Now that you are on 5mg there are a couple of reasons why you are struggling -
a. It's a difficult level for lots of people, mainly because your adrenal glands should be working again after having been suppressed for all the time you have been on higher doses. You could ask for a Synacthen test to see if your adrenal are actually capable of working, and may just be a bit slow.
b. You might have reduced too quickly, and gone passed the level of Pred that is capable of controlling your symptoms. You say you are struggling, but what do you mean, are you just fatigued etc or have you got the GCA PMR pains returning. If just fatigue - then may be your adrenals, if latter -then maybe a flare.
GCA PMR usually lasts longer than 2 years, more like 4-6 years. Unfortunately I would think your Rheumy nurse is probably hooked on the 2 year scenario if she's recommending another drug. Is this to replace Pred or alongside the Pred?I have no personal knowledge of the drug so can't comment.
If you can give a bit more info on your pains etc, we might be able to give better advice. But for the meanwhile I wouldn't agree to another drug until you have got more information, and have worked out why you are struggling. It may not be necessary, it may just be a re-evaluation of your current medication and regime.
I echo DL's thoughts. You have done so well to get to 5mg from 60mg in just 18 months - many will be thinking "I wish"! Our adrenal glands produce cortisol at around the equivalent of 7.5mg of Prednisolone when well. This natural production will have been suppressed by the steroids and will need to get going again to take over. Until they do, we will have a shortfall in our bodies which can result in returning inflammation and symptoms. The way to avoid this scenario is to reduce in very much smaller decrements and by much slower tapering over a longer period of time, particularly from the 7.5mg point, remembering that each reduction becomes a larger percentage drop than the previous one. At the same time, you body is being sort of tricked into not noticing the steroid withdrawal! And best of all, the adrenal glands are being given plenty of opportunity to build up their natural steroid (cortisol) production again.

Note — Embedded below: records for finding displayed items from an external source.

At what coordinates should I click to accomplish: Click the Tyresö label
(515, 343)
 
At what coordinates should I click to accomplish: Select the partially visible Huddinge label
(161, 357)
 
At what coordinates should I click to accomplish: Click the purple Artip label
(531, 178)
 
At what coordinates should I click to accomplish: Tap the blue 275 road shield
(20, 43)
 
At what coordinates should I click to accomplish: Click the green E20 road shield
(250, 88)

If it were me, I would prefer to increase my steroid than add in a DMARD such as Azathioprine especially as you have got as low as 5mg in such a short time. If you were comfortable at 7.5mg, then perhaps returning to that dose or a little higher for a while may be the answer. Good luck.
I agree with the others. If you have got as low as 5mg in 18 months that is actually pretty good - and the only justification for adding in azathioprine would be if you had not been able to reduce the dose significantly without symptoms returning. Apart from any other consideration, there is little evidence it is useful in GCA and it is not recommended in PMR (and I have never heard of it being used for GCA). At present only pred works reliable for GCA although tocilizumab looks promising (if seriously expensive). There is a lady on the forum who probably had GCA and for whom azathioprine did make a difference to her pain - but now her diagnosis is for another type of inflammatory arthritis which probably would respond to aza.

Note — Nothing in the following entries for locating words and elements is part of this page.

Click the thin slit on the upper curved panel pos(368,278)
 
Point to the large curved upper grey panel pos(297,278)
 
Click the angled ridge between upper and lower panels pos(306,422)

I would be very reluctant - and another 1 or 2 mg pred for a few months more is less likely to have side effects than adding in another drug with no proven record.
I echo previous replies re having been able to reduce to 5mg in 18 months. Like Celtic said "I wish". I've had PMR/GCA now for 7 1/2 years and have never been below 8mg, currently on 10mg. I have tried MTX injections, Leflunomide and Hydroxychloroquine but not Axathriopine - ALL DMARD's. Had to come off all because of side effects. The only one that seemed to make a difference was the Hydroxychloroquine which I was on for over 6 months, sadly rare side effect presented and I had to stop using this drug. I agree with above comments in trying to increase your pred with a small amount and then use the dead slow reduction to see if this works for you. We are all so very different and it's very much a question of trial and error. I wish you all the very best.